All Africa
HIGH Court judge, Siyabona Paul Masithu Thursday removed from the court roll, an application by late businessman Eddies Pfugari’s daughter, Henrietta in which she was seeking an order declaring her a 50% shareholder in her late father’s flagship company, E. Pfugari Properties (Private Limited).
Henrietta is one of the late property mogul’s five children who are embroiled in a vicious wrangle over his US$30 million estate.
Pfugari, born Edward Nyanyiwa, was one of the pioneers of Zimbabwe’s black economic empowerment crusade.
He died on February 10 last year at his Milton Park home in Harare, leaving behind a massive business empire and a number of assets.
Just a year after the famous tycoon died aged 82, a battle over his estate has erupted, pitting sibling against sibling and sullying the businessman’s name.
Henrietta filed an urgent chamber application at the High Court on August 14 challenging the sole directorship of Pfugari’s eldest son, Edward Nyanyiwa Junior in the company and seeking to be installed as a co-director.
Edward Jnr was Pfugari’s first born with his first wife, a South African he married after migrating to the neighbouring country in 1952 before coming back to Zimbabwe, then Rhodesia, in 1962.
In her application, Mildred, along with her late mother’s appointed estate executor, accused Edward Jnr of having defrauded her, arguing she held 50% stake in the company.
The executor, Stern Mafara, was a co-applicant in the matter.
Justice Masithu however said the hearing could not proceed as Henrietta’s application was based on an erroneous assumption that her mother, Mildred, held an equal shareholding with Pfugari.
Pfugari Properties (Private) Limited and Edward Junior were the first and second respondents respectively.
Edward Jnr opposed the application saying Mildred was never a shareholder in the company and that the share certificates indicated that only him and his father were the co-shareholders.
According to Pfugari’s will, which was also produced in court, Edward Junior would inherit his shareholding upon his death.
Ruled Justice Masithu, “First applicant’s claim to directorship in first respondent was based on the erroneous supposition that the late Mildred held a 50% shareholding in first respondent.
“In any case, it was disputed that first applicant was ever appointed director of first respondent.
“The alleged appointment was irregular as nothing was placed before the court to show that it was made at a general meeting of members.
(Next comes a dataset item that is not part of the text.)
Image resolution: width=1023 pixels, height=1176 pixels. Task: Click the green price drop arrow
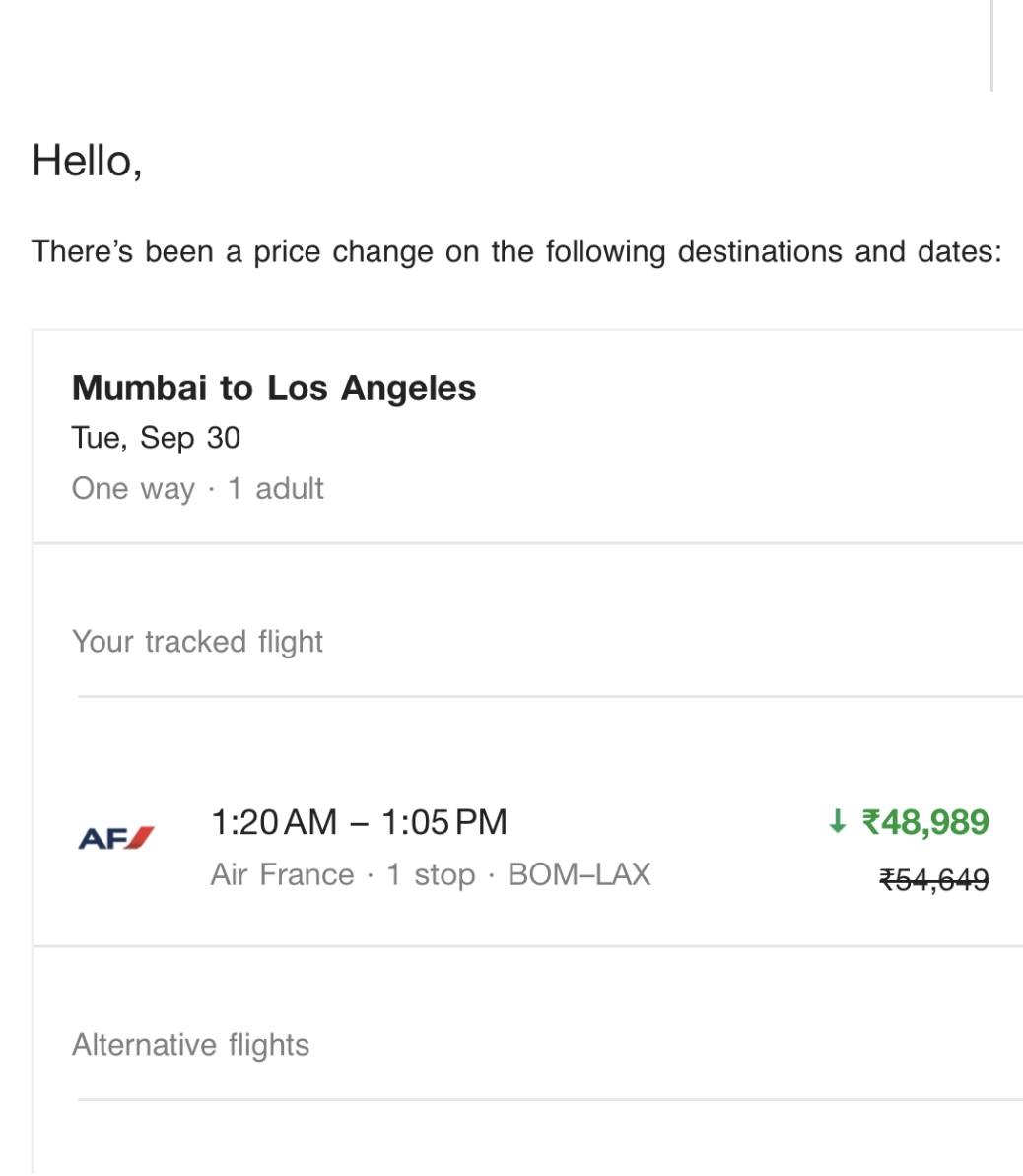837,821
First applicant’s name never appeared on the company’s documentation.
“The particulars of directors of first respondent show the directors of first respondent as the late Edward and Edward junior as at 5 July 2010. The application therefore failed to meet the threshold for urgency.”
The judge also accused Mafara and Henrietta of trying to mislead the court into believing that Mildred was a shareholder without any supporting documentation.
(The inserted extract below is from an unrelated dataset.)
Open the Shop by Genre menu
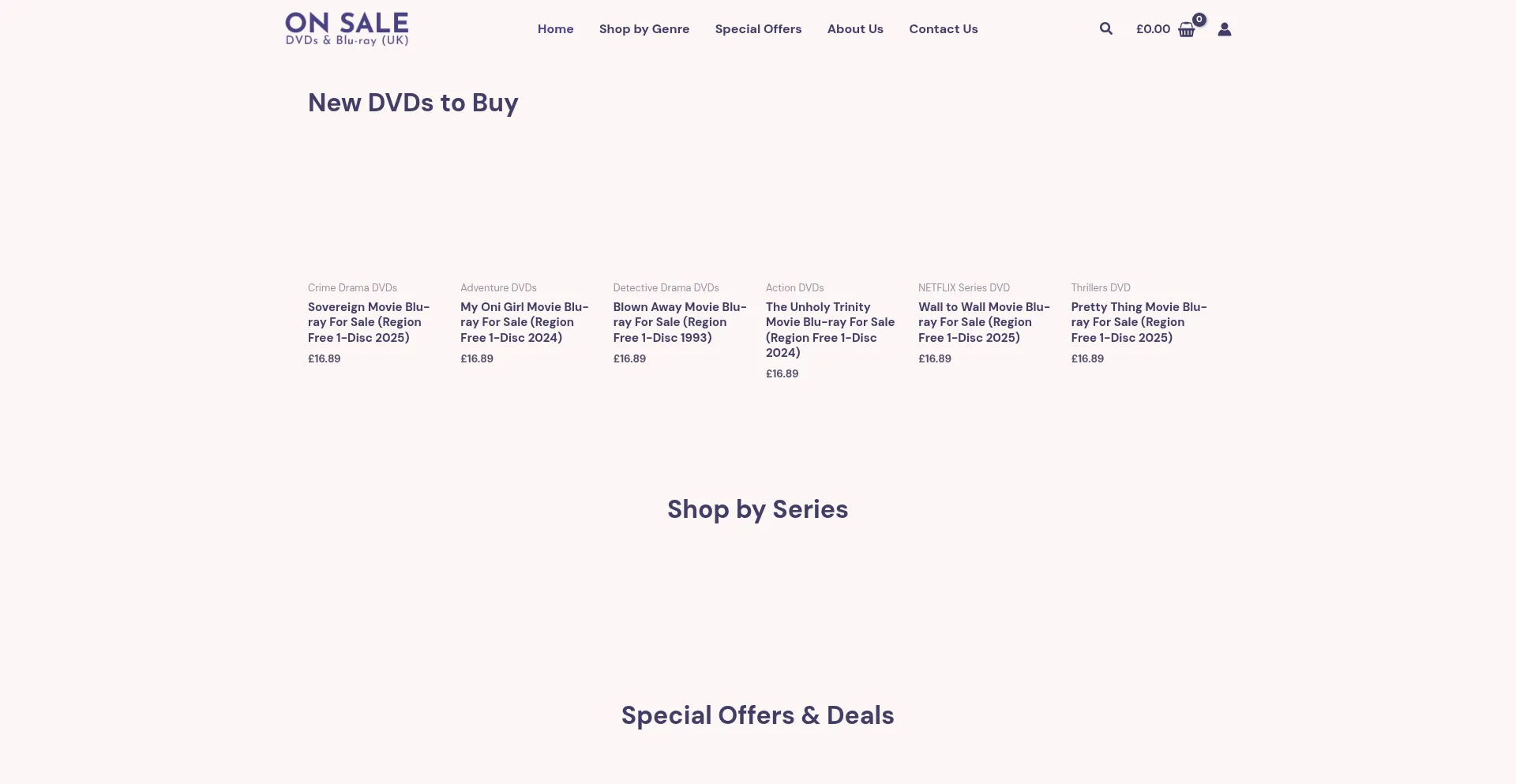 click(x=644, y=29)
“Even more bizarre was the failure to disclose first applicant’s summons claim for a declaratur which in my makes the present application inessential.
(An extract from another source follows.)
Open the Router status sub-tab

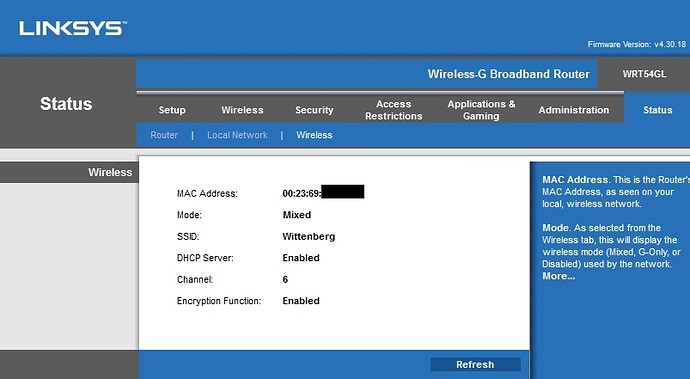click(164, 135)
“The non-disclosures had the effect creating material disputes of fact once first and second respondent filed their opposition revealing the genesis of the dispute between the parties.
“This court would have been misled had it not invited the parties to appear and argue their cases. I find the preliminary objection meritorious.
“Having found in favour of first and second respondents in respect of these key preliminary objections which in my view go to the root of the application, I find it needless to traverse the merits of the application and the remaining preliminary objections. The application must fall on this premise,” Justice Masitu ruled.
Mafara and Henrietta will also meet the cost of the lawsuit on the ordinary scale.